Reporting and preventing medication errors – the bug stops with you

Medication errors are a common occurrence in South Africa, but more than 40% of incidences go unreported mainly because of fear of punishment and presumptions that they needn’t be reported if there was no major harm to the patient. However, even if an error doesn’t cause harm or is intercepted before it could reach the patient, failure to report makes it impossible to identify these mistakes and to put systems and alert mechanisms in place to prevent them from happening again.


These were the main messages at a recent webinar hosted by the South African Health Products Regulatory Authority (SAHPRA) on the identification of MEs, their impact on patients and healthcare costs, and the importance of reporting them so that HCPs can learn from them to ensure better prevention.

“To err is human and while most errors are harmless, some result in harm to patients and have the potential to cause disability, death, a reduction in quality of life, hospitalisation, and sometimes prolonged hospitalisation,” explained Dr Sarisha Singh from Frere Hospital in the Eastern Cape.

“MEs increase costs to patients, health institutions and the healthcare system as a whole. The cost is not necessarily incurred in terms of monetary value but also in patients’ loss of trust in healthcare professionals or by patients and HCPs in the healthcare system.”

Dr Singh is responsible for ME-reporting at Frere hospital and is a member of SAHPRA’s pharmacovigilance committee. In the past few years, she has worked intensively with staff at the hospital in implementing an efficient reporting system where the emphasis is on identifying the types of errors, their causes and contributing factors, analysing them, and putting in place mitigating systems to improve the quality and safety of care.

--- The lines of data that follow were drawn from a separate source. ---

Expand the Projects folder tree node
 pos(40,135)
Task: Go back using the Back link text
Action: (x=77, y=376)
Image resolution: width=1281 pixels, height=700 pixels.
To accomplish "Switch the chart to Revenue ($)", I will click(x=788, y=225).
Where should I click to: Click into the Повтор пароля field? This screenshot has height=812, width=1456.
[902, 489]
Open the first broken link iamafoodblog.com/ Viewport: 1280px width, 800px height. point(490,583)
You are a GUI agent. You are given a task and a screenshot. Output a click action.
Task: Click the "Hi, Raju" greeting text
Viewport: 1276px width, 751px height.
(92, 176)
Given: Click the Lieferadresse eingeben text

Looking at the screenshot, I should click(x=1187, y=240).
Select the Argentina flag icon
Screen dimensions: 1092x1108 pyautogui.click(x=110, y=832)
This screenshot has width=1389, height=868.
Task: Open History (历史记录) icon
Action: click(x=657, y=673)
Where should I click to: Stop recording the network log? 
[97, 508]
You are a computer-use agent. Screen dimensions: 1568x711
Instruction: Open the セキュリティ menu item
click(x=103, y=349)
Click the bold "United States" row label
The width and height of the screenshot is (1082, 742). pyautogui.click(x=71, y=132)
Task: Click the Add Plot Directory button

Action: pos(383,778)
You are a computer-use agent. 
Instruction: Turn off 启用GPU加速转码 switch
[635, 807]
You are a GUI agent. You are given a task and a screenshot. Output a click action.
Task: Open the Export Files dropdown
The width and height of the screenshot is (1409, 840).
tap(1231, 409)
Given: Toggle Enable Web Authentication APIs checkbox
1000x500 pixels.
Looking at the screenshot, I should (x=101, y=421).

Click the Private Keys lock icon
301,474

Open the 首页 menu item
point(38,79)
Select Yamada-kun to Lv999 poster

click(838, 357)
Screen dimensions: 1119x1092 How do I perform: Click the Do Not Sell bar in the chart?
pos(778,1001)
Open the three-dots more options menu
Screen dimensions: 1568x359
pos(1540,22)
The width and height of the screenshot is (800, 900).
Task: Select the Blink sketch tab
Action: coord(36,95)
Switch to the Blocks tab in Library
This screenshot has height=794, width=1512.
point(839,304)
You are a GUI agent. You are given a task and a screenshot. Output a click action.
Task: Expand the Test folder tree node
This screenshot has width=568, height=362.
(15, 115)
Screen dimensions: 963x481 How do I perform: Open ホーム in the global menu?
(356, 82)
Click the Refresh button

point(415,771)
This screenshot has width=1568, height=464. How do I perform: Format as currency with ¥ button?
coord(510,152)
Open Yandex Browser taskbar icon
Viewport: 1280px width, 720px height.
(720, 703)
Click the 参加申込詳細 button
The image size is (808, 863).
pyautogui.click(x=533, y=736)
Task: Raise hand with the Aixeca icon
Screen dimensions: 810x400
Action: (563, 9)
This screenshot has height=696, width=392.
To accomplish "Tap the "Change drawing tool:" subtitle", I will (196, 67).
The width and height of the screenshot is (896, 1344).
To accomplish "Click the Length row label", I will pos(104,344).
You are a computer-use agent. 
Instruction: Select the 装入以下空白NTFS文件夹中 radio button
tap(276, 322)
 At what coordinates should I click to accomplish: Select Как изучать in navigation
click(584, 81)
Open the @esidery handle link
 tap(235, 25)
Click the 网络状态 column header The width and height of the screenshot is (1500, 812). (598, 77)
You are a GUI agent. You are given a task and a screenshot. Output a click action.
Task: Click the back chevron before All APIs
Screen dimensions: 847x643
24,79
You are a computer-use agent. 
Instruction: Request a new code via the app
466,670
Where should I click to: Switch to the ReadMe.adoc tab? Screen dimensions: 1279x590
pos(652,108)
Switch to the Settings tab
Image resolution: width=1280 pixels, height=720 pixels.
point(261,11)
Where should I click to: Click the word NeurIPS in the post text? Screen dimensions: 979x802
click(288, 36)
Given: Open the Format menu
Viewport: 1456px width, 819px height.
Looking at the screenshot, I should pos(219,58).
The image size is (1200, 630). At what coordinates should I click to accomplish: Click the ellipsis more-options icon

Research cited by the webinar presenters showed that in the US, most hospitals experience MEs every 22.7 hours while two to five per 100 admissions at these hospitals are blamed on MEs, costing the American health system between $17 billion and $29 billion annually. Research also shows that globally between 45% to 95% of MEs are not reported with Africa reporting the lowest number at only 1% because of inadequate reporting systems.

Data about the prevalence of MEs in South Africa are not readily available. According to Prof Marc Blockman, Chair of SAHPRA’s pharmacovigilance committee and Professor: Clinical Pharmacology at UCT and Groote Schuur Hospital, work they have done in four medical wards in South Africa has shown that up to 8.4% of all admissions in these wards were due to adverse drug reactions and medication errors. Fifty percent of cases of severe adverse drug-related events (ADEs) were found to have been preventable. Drugs used in HIV and TB were implicated in one-third of ADEs.

SAHPRA’s Busisiwe Mosane who is responsible for pharmacovigilance awareness throughout the country noted that of 67 000 MEs reported in South Africa, 6% of the patients had died, 31% were hospitalised for prolonged periods while 10% of the events were life-threatening. She said the top errors reported related to incorrect doses, inappropriate schedules, product prescribing errors and medication administration errors.

What causes MEs?

Describing a medication error as any preventable event that may cause or lead to inappropriate medication use or patient harm while the medication is in control of the HCP or patient, Dr Singh explained that these events may be related to professional practice, healthcare products and systems, and include prescribing -, dispensing – dosing -, distribution –  and compounding errors, poor communication, product packaging or labelling problems and a lack of education monitoring.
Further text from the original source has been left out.